**** PROVIDED DATA ****

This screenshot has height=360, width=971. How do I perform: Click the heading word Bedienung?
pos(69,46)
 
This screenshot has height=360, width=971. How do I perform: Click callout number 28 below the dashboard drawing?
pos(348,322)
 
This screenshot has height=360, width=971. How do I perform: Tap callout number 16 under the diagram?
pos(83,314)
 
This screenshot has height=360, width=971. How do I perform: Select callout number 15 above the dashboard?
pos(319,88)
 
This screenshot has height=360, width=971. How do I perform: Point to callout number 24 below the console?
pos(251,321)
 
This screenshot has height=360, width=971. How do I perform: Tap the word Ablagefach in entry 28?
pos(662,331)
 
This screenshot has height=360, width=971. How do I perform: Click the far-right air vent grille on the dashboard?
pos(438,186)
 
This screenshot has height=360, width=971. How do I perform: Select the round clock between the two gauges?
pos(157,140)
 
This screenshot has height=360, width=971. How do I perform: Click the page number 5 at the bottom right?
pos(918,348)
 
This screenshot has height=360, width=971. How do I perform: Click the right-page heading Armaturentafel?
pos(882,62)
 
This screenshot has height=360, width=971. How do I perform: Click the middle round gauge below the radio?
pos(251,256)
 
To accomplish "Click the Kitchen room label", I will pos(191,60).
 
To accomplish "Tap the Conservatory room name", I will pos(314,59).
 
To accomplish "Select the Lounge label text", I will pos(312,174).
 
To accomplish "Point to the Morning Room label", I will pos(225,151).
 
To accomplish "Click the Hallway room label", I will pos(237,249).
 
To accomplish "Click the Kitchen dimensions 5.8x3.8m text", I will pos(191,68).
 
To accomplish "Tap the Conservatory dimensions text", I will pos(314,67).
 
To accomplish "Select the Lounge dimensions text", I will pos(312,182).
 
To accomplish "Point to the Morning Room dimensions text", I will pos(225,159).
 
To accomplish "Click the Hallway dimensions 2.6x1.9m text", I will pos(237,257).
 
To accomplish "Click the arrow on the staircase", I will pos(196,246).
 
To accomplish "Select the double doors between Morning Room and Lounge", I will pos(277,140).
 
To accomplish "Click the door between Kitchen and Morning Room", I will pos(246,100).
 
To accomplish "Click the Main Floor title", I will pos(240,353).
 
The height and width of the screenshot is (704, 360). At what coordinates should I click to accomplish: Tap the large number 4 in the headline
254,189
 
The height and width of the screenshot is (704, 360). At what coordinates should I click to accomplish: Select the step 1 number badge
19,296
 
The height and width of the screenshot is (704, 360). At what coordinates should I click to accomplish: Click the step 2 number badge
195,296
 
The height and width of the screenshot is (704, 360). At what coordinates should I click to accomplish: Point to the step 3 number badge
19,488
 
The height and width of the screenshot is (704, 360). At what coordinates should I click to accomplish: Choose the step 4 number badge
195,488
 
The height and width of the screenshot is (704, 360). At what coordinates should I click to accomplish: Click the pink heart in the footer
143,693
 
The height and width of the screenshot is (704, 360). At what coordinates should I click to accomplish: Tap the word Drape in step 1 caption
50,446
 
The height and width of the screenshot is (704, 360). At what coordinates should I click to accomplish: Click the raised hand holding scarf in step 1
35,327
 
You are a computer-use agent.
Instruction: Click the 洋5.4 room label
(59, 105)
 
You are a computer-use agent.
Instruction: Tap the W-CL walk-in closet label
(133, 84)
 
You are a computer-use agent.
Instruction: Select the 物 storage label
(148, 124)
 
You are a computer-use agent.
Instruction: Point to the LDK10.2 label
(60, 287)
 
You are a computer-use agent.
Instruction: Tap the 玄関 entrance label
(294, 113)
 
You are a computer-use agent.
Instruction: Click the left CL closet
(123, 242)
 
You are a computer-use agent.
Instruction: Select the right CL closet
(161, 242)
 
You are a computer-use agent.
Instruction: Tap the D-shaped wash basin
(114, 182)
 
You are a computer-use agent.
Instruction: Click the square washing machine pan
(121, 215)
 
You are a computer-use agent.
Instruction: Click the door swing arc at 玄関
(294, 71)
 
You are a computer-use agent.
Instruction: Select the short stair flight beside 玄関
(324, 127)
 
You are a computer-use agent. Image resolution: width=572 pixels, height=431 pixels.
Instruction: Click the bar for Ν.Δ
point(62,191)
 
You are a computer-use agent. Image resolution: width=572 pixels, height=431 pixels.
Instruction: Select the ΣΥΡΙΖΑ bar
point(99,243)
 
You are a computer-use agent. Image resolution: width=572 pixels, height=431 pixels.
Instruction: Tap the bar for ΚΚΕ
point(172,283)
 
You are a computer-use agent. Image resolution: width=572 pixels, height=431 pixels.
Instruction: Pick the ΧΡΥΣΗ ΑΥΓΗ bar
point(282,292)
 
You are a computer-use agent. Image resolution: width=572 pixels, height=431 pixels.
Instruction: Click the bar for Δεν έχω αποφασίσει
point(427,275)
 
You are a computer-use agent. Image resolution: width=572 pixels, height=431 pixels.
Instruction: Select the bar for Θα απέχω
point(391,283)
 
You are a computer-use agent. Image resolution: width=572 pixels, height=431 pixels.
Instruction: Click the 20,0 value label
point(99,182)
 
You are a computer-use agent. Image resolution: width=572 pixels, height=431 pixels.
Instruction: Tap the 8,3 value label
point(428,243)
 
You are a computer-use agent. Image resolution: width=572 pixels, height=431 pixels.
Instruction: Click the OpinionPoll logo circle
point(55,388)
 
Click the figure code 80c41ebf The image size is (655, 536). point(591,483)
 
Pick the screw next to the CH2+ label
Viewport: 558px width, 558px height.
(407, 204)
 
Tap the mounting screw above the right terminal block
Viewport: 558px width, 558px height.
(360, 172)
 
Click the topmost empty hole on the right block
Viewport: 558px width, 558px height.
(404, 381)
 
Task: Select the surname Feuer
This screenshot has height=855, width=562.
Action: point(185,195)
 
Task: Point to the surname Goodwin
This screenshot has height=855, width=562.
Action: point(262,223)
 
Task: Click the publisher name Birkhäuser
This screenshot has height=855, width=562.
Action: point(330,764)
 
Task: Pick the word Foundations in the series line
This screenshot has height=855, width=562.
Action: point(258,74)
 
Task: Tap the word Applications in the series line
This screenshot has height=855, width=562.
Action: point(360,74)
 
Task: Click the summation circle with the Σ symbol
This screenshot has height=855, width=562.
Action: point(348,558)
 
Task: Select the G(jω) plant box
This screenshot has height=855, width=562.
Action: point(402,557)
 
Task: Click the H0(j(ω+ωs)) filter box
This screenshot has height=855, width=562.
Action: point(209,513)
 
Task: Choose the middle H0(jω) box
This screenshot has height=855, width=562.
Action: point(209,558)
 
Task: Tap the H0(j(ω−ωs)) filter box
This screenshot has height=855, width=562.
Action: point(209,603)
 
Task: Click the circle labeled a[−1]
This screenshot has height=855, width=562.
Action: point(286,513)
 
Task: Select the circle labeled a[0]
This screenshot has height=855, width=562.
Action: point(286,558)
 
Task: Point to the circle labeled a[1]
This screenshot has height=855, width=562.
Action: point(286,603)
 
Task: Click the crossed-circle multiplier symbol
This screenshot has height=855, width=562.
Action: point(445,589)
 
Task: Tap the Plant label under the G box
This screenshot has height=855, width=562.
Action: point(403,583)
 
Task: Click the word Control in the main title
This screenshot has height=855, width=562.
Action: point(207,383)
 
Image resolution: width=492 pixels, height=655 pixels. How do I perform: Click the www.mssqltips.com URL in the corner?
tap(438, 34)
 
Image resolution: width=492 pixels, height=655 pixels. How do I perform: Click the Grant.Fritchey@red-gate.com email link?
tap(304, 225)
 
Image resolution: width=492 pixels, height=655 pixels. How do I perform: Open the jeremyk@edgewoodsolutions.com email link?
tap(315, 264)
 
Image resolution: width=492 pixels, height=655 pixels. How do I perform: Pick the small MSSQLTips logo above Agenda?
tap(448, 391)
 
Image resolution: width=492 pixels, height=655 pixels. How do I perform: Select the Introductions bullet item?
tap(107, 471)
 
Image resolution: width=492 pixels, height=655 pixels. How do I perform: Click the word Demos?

****

Please write out the items above exactly as they appear, everything from the line containing "Pick the screw next to the CH2+ label" down to the line containing "Action: point(330,764)".

Pick the screw next to the CH2+ label
Viewport: 558px width, 558px height.
(407, 204)
 
Tap the mounting screw above the right terminal block
Viewport: 558px width, 558px height.
(360, 172)
 
Click the topmost empty hole on the right block
Viewport: 558px width, 558px height.
(404, 381)
 
Task: Select the surname Feuer
This screenshot has height=855, width=562.
Action: point(185,195)
 
Task: Point to the surname Goodwin
This screenshot has height=855, width=562.
Action: point(262,223)
 
Task: Click the publisher name Birkhäuser
This screenshot has height=855, width=562.
Action: point(330,764)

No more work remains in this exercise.